California drivers cope with enormous spike in gas prices
Severin Borenstein, the chief energy economist at UC Berkeley's Haas School of Business Energy Institute offers an explanation.
"Oil prices went up a bit and that would have explained about 20 or 30 cents of the increase we've seen. But we've seen an increase of almost a dollar a gallon. The rest of that is due to the problems in California," said Borenstein.
Because California pretty much consumes all the gasoline refineries in the state produce, even a small disruption in supply is magnified. On February 6th, the Tesoro refinery shut down when workers went on strike. A fire at a Torrance Exxon refinery took that one out.
Those two incidents cost California almost one fifth of its refining capacity at a bad time of year, but there were additional factors at work.
"This is a time of the year that we always get price spikes in California as the refineries switch over from making winter blend to summer blend gasoline," added Borenstein.
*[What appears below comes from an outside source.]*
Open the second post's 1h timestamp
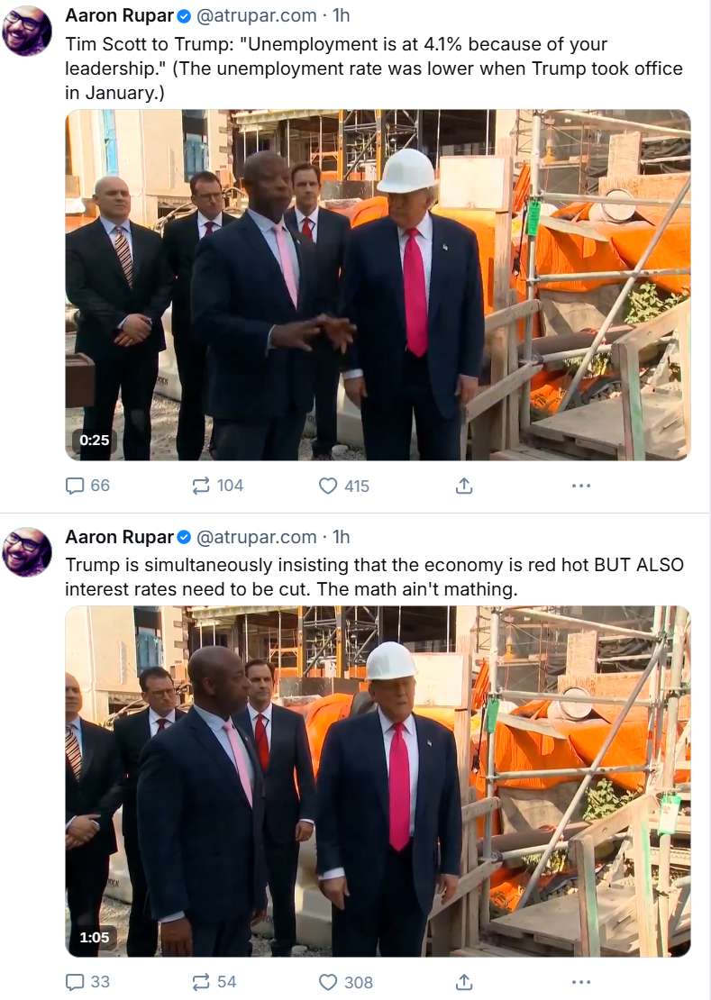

In the Bay Area Monday, a gallon of regular averages $3.38. That's a penny higher than Sunday, but 48 cents higher than one week ago and a whopping 87 cents high than one month ago.
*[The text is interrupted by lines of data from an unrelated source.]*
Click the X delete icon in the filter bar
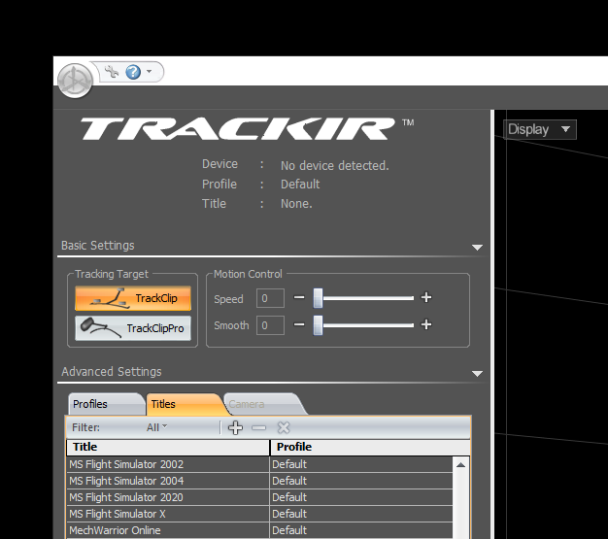 284,427

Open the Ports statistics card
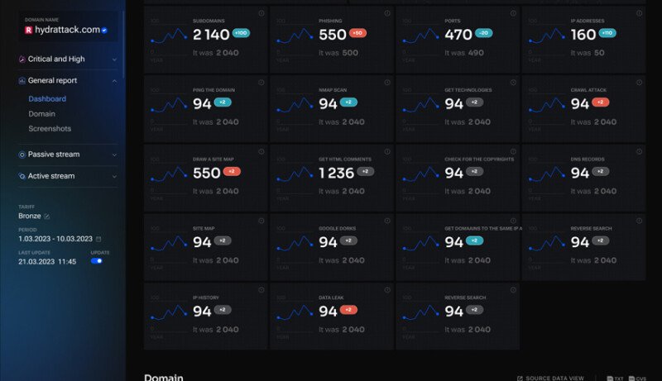pos(458,37)
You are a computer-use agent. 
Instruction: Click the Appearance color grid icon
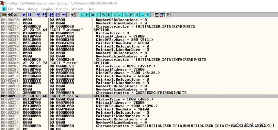[x=162, y=15]
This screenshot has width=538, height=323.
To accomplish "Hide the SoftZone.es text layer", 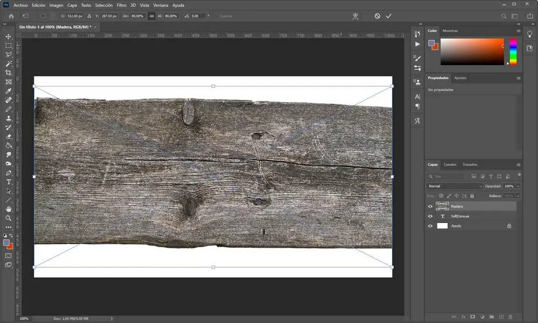I will tap(430, 216).
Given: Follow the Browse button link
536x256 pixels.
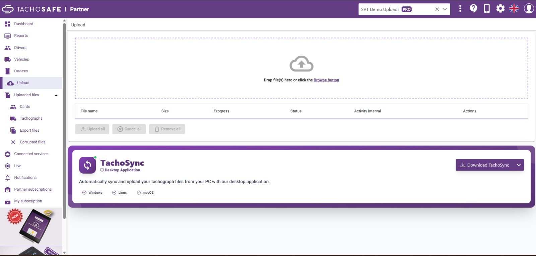Looking at the screenshot, I should coord(326,80).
Liza Tucker, an energy consumer advocates at non-profit Consumer Watchdog, says that more refinery issues are further driving up prices.
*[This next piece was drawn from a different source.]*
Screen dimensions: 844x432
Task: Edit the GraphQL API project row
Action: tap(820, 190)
"We also have refineries that don't keep more than 10-day supply of gasoline on hand, which is a really small cushion compared to the rest of the country that keeps about a 24 days on hand. And there's no system here where refineries stagger their outages. It's a recipe for spiking prices here," said Tucker.
The fact is, because the state has its own special blend of gas, California can't trade for fuel from state to state as other states do. Despite many state and federal investigations over many years, no one has ever found illegal price fixing. But, price manipulation is a possibility by simply withholding supply from the market.
"The fact is, that it's very hard to tell what's a genuine price increased and what's a manipulated price increase," said Professor Borenstein. "There's nothing illegal about that as long as they do it unilaterally, as long as they're not colluding."
"Basically it's a wink, wink and a nod, nod. I'm not sure that anybody has to really talk much about anything," added Tucker.
But it is all so sudden and so large, the industry is risking government intervention, requiring possibly more storage, the staggering of planned shutdowns and inspectors to make sure that what refineries say is truly true.
Refiners insist this is nothing more than a free market reacting to supply and demand.